WORK REQUEST = Word for word, print out all of the data, omitting every image.

RECORDS FOR THE EXERCISE =
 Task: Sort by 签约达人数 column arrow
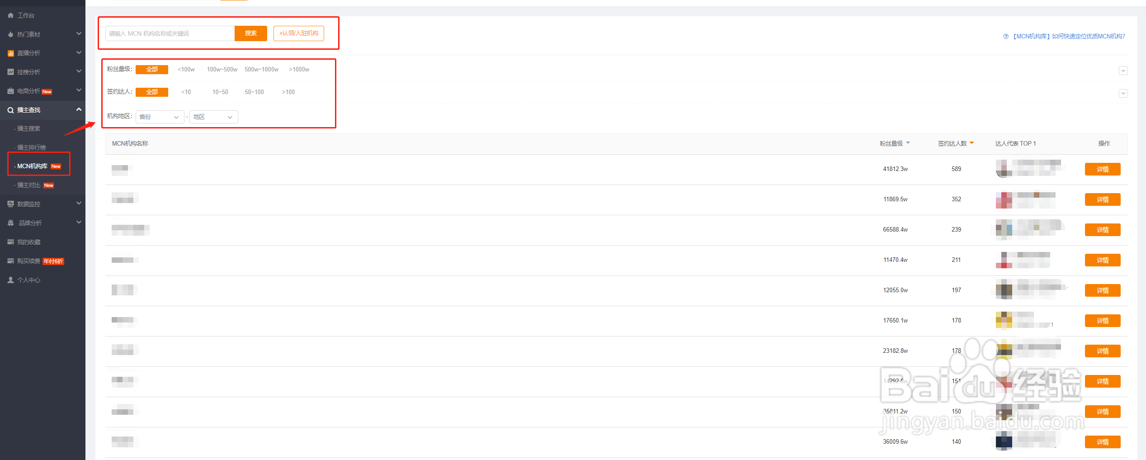coord(972,143)
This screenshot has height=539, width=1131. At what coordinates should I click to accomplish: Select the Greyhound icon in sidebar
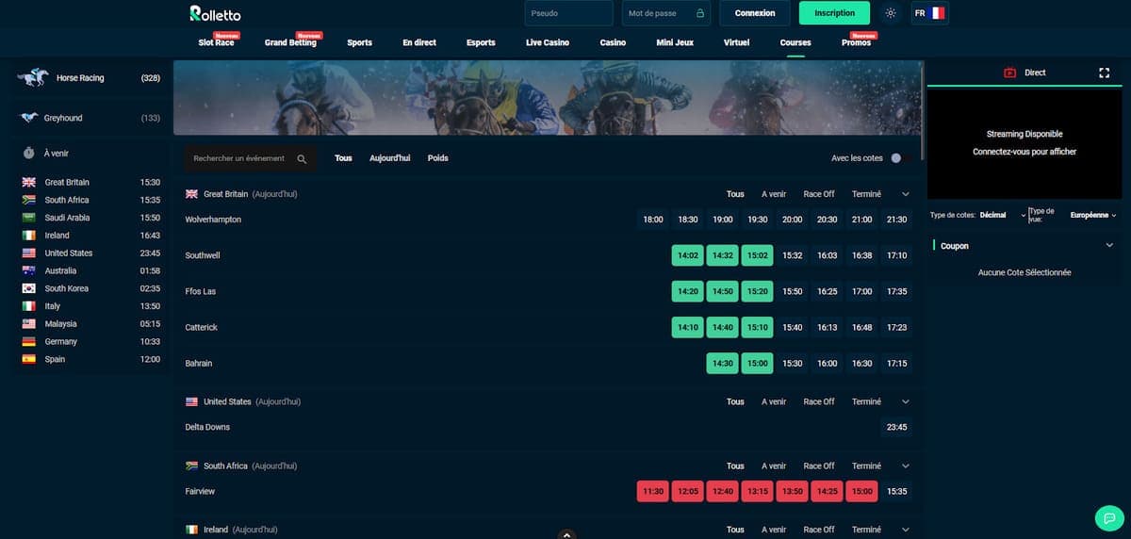click(x=28, y=118)
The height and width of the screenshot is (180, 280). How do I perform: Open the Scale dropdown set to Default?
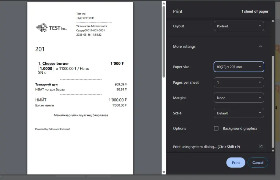239,113
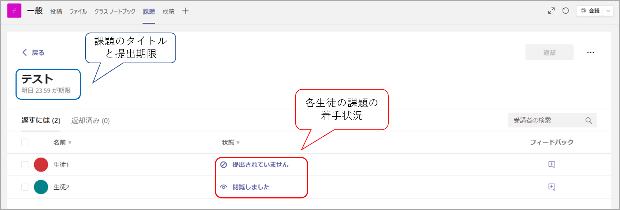
Task: Click the pink team avatar icon
Action: 14,11
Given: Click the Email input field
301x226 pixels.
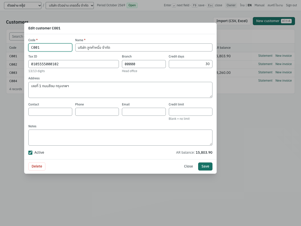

RESULT FOR THIS TASK =
 Task: Sort by 签约达人数 column arrow
coord(972,143)
This screenshot has height=539, width=1131. At what coordinates should I click to accomplish: Select the Greyhound icon in sidebar
click(x=28, y=118)
The height and width of the screenshot is (180, 280). How do I perform: Open the Scale dropdown set to Default?
239,113
Task: Click the pink team avatar icon
Action: 14,11
Given: Click the Email input field
301x226 pixels.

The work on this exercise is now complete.